Writing a Resume!!

A well-crafted and targeted resume can open doors and give you an edge when applying for internships, jobs, scholars programs and other activities. By effectively describing your education and experience, your resume will give employers a sense of how your skills and qualifications will translate into success at their organization. The tips provided in this guide are to make your resume effective when printed or viewed/scanned digitally by recruiters or recruiting software.

 

CONSISTENT, PLEASANT FORMATTING:

Experts say that recruiters spend approximately 10 seconds scanning a resume before deciding whether to read it closely.
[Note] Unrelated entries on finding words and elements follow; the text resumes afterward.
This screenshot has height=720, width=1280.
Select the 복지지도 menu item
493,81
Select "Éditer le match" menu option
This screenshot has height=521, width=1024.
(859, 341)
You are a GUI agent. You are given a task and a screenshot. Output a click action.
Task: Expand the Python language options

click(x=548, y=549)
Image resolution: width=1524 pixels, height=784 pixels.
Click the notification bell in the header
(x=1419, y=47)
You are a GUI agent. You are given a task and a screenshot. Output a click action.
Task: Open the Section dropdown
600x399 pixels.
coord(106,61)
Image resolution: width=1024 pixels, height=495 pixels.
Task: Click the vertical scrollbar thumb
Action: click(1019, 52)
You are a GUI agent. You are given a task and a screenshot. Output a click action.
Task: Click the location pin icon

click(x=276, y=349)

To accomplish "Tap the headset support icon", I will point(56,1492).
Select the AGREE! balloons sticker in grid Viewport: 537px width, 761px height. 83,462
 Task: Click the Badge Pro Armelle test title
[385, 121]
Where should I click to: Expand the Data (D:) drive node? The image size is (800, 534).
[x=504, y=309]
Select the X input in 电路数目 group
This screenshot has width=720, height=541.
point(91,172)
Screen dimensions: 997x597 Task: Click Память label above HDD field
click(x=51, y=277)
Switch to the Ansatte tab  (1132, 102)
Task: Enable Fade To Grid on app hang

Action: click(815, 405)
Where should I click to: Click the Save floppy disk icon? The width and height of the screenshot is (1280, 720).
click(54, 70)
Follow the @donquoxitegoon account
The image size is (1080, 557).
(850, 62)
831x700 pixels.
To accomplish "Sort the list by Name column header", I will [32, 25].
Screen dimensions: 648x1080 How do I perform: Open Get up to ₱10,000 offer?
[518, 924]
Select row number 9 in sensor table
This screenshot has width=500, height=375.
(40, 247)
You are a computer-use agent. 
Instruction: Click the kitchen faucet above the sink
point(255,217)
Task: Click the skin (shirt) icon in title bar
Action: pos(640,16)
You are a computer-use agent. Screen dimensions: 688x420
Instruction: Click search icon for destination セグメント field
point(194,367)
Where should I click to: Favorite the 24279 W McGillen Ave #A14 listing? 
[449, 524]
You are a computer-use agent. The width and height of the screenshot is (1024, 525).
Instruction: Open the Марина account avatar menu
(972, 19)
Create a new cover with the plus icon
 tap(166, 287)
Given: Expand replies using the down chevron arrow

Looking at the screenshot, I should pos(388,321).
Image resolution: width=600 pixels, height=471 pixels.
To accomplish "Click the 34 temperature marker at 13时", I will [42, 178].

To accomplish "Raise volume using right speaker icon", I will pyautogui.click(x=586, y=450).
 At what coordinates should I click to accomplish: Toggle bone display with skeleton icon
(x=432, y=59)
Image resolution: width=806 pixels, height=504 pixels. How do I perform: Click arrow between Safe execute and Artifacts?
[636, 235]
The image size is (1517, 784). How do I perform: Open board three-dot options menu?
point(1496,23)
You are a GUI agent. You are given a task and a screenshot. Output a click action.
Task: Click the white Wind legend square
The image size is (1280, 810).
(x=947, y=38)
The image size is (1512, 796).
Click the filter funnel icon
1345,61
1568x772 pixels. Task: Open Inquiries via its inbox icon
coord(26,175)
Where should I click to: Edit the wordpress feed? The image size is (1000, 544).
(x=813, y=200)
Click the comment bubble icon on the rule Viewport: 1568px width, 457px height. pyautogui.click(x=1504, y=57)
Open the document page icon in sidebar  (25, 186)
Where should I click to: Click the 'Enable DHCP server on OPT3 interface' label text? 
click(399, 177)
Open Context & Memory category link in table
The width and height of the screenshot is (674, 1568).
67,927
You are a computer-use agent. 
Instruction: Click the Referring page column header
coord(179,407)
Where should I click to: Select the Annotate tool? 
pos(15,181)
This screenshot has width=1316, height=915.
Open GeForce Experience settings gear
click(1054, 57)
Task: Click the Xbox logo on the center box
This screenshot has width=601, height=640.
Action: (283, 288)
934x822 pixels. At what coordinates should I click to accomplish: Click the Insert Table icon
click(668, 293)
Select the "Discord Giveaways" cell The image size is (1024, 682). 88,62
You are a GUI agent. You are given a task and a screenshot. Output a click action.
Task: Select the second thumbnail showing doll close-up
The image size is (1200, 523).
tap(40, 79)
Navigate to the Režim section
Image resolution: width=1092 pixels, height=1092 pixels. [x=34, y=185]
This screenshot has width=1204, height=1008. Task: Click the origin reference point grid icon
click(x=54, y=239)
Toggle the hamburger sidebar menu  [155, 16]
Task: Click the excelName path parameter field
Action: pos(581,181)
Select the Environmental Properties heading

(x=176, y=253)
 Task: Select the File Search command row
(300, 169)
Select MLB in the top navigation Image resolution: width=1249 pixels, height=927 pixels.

A strong resume – with good formatting, white space and highlighted content that piques their interest – can get past this scan to receive a serious review.

Basic Guidelines

  • Length: Resumes – one page; CVs are longer and require more sections (see below under Section Titles)
  • Font: Black, an easy-to-read font like Calibri, *Arial, Arial Narrow, Garamond, *Georgia, or *Trebuchet MS
  • Font Size: 10-12 point for the body; 14-18 point for your name (centered or left justified, NOT in header)
  • Bold: Use sparingly and consistently to emphasize school/organization names
  • Italics: Use sparingly and consistently to emphasize position titles
  • Tables/headers/underlining/graphics/symbols/colors: Avoid all of these; They are either too informal or are unreadable by online application software
  • Bullets: Use round or square solid, black bullets

PROFESSIONAL, ACCURATE CONTACT INFORMATION.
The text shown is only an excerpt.